Stéphanie AHAMADA puise son inspiration dans ses racines africaines et comoriennes, et transforme les histoires qu’elle porte en elle en véritables tableaux textiles. Chaque création est le fruit d'un travail minutieux et passionné, célébrant la beauté et la richesse de ces cultures. Ce qui distingue Sitara créa, c’est la capacité de Stéphanie à nous faire voyager par ses pièces uniques, tout en apportant une touche moderne et élégante à des éléments traditionnels.

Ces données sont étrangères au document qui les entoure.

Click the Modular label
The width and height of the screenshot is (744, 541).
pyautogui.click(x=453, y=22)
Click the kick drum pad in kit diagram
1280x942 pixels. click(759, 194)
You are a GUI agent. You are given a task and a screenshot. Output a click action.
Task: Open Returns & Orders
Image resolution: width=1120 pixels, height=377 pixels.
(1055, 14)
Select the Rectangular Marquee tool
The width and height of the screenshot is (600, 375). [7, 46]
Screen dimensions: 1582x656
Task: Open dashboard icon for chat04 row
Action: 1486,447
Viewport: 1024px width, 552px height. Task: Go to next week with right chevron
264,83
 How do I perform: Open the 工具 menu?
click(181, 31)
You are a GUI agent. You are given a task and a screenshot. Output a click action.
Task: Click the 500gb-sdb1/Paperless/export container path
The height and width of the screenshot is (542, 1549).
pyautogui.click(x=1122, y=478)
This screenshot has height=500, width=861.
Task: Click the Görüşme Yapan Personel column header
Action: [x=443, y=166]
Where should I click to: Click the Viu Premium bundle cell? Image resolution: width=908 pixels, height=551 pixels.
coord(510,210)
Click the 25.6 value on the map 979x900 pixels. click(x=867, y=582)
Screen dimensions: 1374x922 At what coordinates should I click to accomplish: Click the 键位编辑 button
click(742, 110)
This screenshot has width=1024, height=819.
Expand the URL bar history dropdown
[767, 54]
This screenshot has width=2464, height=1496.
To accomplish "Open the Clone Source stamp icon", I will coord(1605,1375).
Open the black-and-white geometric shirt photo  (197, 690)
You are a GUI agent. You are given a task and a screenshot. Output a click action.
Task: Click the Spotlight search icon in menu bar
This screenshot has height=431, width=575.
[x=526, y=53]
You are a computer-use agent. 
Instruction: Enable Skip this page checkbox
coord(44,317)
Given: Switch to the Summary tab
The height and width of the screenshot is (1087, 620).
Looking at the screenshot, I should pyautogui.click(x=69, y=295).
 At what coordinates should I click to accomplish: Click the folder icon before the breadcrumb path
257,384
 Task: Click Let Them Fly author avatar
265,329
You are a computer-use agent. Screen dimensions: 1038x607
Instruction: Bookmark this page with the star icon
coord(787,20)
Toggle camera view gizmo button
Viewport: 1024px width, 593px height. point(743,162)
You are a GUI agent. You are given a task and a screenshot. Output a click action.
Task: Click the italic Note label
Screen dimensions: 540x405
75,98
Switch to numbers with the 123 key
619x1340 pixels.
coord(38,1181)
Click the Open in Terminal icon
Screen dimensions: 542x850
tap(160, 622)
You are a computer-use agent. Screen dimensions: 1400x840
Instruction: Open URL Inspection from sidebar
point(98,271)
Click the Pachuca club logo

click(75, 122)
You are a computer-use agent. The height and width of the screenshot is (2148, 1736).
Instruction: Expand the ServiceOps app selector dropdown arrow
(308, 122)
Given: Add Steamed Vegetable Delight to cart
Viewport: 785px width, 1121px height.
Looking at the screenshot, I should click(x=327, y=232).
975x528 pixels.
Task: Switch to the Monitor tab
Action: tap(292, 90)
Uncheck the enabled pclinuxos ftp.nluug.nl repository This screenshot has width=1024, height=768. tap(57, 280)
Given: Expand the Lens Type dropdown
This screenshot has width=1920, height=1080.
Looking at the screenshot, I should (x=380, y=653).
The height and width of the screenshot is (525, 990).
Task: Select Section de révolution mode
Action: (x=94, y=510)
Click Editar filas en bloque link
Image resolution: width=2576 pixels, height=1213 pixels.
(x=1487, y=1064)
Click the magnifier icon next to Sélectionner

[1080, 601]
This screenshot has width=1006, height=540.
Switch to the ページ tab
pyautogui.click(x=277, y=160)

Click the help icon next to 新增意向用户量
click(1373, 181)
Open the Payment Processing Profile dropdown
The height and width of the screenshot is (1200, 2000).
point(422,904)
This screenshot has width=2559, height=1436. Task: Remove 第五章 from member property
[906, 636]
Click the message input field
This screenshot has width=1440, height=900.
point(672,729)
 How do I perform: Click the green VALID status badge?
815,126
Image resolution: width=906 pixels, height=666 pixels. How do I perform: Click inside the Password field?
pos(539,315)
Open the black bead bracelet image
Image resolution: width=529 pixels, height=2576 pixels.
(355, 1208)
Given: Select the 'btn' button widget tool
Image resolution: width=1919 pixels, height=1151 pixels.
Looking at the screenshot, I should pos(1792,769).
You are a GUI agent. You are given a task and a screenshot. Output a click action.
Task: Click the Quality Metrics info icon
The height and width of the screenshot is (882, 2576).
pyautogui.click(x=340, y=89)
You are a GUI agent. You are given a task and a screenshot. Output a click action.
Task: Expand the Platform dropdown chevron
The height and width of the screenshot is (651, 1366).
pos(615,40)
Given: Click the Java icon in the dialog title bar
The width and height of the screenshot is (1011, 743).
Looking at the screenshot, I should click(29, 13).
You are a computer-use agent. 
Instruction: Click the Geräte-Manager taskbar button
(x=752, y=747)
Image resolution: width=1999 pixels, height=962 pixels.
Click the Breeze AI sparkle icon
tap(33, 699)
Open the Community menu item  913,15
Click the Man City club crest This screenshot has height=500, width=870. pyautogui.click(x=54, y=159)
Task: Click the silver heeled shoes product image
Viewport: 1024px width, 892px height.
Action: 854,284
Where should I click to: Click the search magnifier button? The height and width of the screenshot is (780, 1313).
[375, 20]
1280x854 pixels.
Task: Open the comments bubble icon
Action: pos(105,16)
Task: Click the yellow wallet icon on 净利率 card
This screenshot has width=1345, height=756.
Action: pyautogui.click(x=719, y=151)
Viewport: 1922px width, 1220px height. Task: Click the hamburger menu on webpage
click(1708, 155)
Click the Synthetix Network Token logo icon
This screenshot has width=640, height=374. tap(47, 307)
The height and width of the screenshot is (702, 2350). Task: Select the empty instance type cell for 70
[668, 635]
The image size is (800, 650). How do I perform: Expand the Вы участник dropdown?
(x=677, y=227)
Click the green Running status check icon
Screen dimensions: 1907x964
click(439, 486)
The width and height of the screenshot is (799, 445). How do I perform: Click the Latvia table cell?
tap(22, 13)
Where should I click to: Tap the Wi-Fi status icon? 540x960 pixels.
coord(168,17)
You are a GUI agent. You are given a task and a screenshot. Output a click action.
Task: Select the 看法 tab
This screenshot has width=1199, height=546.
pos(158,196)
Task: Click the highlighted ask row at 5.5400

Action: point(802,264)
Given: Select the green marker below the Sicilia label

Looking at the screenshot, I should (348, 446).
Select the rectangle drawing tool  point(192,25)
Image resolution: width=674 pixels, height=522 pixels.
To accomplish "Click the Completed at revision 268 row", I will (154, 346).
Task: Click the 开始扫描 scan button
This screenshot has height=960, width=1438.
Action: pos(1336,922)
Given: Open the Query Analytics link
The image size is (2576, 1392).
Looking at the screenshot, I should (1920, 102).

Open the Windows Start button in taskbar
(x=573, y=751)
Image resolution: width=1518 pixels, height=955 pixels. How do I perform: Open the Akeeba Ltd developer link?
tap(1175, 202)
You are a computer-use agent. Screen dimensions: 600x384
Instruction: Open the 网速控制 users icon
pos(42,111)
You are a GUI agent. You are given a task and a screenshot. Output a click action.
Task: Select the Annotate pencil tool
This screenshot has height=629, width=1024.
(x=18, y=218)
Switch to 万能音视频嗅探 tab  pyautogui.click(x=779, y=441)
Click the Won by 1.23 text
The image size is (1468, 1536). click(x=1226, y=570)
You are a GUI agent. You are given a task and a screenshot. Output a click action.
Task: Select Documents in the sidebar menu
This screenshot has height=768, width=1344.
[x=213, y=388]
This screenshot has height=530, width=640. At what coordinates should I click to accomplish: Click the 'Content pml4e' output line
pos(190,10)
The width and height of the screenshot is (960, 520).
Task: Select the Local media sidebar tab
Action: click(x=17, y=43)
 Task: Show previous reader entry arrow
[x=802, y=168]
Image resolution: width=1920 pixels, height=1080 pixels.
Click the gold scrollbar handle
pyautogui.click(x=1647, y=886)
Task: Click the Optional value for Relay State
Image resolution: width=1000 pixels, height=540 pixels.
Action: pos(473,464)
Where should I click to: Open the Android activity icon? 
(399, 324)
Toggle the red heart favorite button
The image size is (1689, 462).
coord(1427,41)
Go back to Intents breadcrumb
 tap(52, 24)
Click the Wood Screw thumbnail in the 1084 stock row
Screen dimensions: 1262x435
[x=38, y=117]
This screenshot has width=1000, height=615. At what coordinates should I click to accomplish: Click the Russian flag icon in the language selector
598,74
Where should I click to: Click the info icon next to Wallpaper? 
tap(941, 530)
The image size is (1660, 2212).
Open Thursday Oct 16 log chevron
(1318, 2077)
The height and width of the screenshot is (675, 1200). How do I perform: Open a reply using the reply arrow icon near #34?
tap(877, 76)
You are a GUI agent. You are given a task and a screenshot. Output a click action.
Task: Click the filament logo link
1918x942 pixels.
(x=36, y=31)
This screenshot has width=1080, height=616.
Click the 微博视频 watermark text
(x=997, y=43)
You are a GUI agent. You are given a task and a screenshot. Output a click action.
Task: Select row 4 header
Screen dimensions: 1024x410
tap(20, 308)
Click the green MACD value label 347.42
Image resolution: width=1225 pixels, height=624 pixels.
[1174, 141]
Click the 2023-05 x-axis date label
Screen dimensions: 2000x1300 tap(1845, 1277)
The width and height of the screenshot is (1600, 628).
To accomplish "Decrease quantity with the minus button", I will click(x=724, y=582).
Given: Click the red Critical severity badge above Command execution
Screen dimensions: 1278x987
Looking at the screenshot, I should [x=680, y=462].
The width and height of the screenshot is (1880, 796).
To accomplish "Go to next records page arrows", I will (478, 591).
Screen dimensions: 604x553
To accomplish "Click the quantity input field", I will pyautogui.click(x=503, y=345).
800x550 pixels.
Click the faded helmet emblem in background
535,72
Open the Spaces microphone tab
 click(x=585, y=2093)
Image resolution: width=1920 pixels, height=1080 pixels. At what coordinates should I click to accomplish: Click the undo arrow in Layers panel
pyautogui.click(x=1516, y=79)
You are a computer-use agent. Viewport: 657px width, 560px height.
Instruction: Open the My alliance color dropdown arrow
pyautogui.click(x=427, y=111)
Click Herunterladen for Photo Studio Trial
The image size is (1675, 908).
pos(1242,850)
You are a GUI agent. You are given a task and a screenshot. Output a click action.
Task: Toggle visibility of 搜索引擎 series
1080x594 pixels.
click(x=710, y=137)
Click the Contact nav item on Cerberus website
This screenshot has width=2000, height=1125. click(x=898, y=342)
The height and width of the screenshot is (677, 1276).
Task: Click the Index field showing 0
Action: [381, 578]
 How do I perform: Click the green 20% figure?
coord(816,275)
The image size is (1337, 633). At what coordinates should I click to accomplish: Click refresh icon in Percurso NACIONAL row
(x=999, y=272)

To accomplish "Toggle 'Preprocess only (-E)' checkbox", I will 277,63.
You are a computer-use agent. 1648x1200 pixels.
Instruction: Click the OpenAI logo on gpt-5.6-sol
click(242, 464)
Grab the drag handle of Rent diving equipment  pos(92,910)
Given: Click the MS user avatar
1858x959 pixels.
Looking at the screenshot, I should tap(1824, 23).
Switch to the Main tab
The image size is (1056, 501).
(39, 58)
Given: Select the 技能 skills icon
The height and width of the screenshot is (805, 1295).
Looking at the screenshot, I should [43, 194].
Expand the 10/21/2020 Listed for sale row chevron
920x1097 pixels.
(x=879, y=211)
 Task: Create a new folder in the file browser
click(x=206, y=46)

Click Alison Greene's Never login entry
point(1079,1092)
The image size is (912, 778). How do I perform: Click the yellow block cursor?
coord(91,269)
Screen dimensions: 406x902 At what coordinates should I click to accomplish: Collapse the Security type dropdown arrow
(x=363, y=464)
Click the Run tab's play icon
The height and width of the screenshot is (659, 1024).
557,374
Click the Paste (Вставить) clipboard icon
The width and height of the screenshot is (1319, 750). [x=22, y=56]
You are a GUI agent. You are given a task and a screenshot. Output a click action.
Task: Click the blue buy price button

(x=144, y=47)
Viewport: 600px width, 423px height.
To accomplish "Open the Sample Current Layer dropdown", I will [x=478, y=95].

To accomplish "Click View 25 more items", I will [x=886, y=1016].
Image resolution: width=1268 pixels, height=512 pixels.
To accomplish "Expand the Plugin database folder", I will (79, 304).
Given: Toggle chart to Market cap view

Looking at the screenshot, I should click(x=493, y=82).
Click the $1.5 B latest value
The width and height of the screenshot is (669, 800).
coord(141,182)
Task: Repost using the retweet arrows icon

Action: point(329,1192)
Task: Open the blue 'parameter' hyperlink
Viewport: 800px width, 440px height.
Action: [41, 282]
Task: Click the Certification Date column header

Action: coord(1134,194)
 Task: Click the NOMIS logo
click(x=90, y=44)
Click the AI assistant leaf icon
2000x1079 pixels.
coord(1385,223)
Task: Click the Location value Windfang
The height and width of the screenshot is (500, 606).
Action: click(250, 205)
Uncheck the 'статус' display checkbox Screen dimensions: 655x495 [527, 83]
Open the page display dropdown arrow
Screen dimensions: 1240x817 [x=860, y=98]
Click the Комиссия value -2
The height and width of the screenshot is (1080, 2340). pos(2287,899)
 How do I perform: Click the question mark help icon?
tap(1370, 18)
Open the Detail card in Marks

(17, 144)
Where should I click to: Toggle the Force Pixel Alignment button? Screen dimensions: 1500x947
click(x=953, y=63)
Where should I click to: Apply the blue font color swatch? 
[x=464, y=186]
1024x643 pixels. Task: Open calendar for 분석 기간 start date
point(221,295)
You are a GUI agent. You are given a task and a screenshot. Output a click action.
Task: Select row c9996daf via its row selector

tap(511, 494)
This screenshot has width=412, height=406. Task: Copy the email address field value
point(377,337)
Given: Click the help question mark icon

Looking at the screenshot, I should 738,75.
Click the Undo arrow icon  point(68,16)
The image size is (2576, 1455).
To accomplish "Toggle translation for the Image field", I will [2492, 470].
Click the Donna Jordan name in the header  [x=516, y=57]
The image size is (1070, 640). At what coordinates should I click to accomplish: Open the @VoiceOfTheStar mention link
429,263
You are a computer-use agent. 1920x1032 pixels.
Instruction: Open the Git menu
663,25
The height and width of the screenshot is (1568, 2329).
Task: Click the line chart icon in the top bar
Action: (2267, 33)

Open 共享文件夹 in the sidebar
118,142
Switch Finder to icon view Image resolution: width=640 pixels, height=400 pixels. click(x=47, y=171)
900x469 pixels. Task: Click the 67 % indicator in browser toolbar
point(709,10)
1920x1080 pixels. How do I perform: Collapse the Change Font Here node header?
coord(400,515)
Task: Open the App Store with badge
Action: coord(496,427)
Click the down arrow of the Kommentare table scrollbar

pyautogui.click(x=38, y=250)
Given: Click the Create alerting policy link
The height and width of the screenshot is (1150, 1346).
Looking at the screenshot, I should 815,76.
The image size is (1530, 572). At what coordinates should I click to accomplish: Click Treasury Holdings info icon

« J’ai hâte de vous faire découvrir mon univers coloré et raffiné. » – Stéphanie AHAMADA
Si vous souhaitez découvrir l’univers délicat et artistique de Sitara créa, vous pouvez retrouver Stéphanie et ses créations sur ses pages Instagram et Facebook. Que ce soit à l'occasion d'événements artisanaux ou via les réseaux sociaux, chaque rencontre avec ses créations est une promesse d'émerveillement et de découverte. Rejoignez-la pour un voyage vibrant au cœur de la mode et de l'artisanat africaine et comorienne.
Le khanga, tissu mémoire de l'océan Indien
Portée depuis plusieurs générations sur les côtes swahili, de la Tanzanie au Kenya en passant par Zanzibar, Mombasa et l'archipel des Comores, l'étoffe connue sous le nom de khanga (ou kanga) occupe une place singulière dans le vestiaire féminin de l'Afrique de l'Est. Rectangle de coton aux motifs éclatants, il se distingue par sa composition en trois parties : une bordure, un motif central et une bande de texte, souvent un proverbe en swahili. Ce détail fait du khanga bien plus qu'un textile : un support d'expression, de transmission et parfois de messages codés entre femmes.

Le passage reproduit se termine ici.